Only the stretch of the listing below that runs from the line with "The image size is (1568, 393)." through the line with "the Ethereum diamond" is to be printed, exactly and with both ends.
[Given records Boundary: Start]
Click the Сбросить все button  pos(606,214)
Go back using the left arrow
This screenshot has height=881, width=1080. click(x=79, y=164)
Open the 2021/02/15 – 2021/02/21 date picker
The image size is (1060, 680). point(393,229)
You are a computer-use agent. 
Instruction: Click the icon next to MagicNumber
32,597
[Given records Boundary: End]
[Given records Boundary: Start]
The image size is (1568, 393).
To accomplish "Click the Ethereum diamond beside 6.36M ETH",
[Given records Boundary: End]
* **Finished exercise**:
The image size is (1568, 393).
To accomplish "Click the Ethereum diamond beside 6.36M ETH",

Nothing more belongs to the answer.